I have a question about purchasing my 2017 Audi Q5 at lease end. I’m in Massachusetts. The residual amount is $28,905. The dealer quoted me a purchase price of $30,250, which included a bunch of fees (inspection, document fee, etc.) that I have no intention of paying. According to the dealer, these fees are standard and non-negotiable. My instinct is that the dealer is trying to make a profit on an unwitting customer (which I’m not), but because this is my first lease, I don’t know what’s customary.
Not enough info here. Is the car worth its RV? What is the breakdown of all the fees and taxes? When does the lease end and how much in payments is remaining?
The lease ends in less than a month. There are no payments remaining. Putting aside whether the car is worth the RV, I’m asking whether it’s normal for dealers to markup the RV value with a bunch of previously undisclosed fees? The price they quoted (approximately $1400 over RV) did not include tax/title/registration. The salesman could not tell me why the price had been increased other than to say it’s standard for “all” dealers to do this. It didn’t sound right to me and I’m hoping someone can either confirm this or tell me that the extra (unknown) fees are normal.
The dealer is able to charge a doc fee when completing a lease buyout (and considering that there is labor involved in a lease buyout, they should). State law could require that an inspection is performed to renew the sticker. Without a breakdown of these fees, nobody can actually help you
Not sure if it applies to Audi but in my experience at Cadillac and Jaguar Land Rover dealers have the option to buy a car for a “market based price” which is usually a few thousand below wholesale.
When a customer wanted to buy a car, we would buy it at the “wholesale market based price” then sell it to the customer for 1k less than residual and make 6k-ish on the right deal.

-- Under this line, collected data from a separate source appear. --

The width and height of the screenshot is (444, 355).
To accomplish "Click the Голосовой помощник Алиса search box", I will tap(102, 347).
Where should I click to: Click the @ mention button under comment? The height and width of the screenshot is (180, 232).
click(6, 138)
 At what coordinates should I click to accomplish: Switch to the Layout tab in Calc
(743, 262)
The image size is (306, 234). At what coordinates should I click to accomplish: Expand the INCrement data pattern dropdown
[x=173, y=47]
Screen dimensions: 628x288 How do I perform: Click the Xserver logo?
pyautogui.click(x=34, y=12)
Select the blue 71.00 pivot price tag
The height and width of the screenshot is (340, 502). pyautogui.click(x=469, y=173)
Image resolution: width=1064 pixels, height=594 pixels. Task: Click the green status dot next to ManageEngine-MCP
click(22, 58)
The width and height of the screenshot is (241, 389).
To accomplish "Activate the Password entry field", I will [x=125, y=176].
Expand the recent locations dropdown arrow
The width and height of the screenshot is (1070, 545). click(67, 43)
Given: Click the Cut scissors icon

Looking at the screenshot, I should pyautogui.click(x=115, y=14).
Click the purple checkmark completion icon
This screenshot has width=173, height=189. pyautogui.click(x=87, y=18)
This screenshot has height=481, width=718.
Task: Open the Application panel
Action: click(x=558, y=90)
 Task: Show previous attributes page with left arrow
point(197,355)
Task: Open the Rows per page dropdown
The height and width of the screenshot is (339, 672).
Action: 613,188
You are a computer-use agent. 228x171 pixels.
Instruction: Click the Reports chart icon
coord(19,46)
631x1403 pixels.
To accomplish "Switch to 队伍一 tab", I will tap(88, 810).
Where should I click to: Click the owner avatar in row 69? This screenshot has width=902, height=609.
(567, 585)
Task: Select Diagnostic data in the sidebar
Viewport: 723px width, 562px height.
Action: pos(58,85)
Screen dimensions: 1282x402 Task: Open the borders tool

Didn’t always work or make sense, but occasionally made for some insane deals.
But this wont make sense if you’re over miles or the difference isn’t substantial enough to go above and beyond the cost of disposition.
Why are you trying to buy the car at RV vs leasing a new one or finding a CPO? And what state is this in?
I’m considering buying because I’m WAY under on miles. I’m just shy of 15k miles on a 36/10 lease. I also negotiated audi care when I leased the car so that seemed like another factor in favor of buying. I checked prices for comparable cars and the RV seems to be within $500 of what’s available in New England (I’m in Boston). If my thinking on this is wrong, please tell me. I’m new to all of this (and short on free time to chase down the best lease deals).
I went to the dealer on Friday to talk about options at lease end (including another lease) and the lease deals that were offered all seemed terrible. I haven’t had time to run them through the lease hackr calculator yet, but will do that in the next day or two.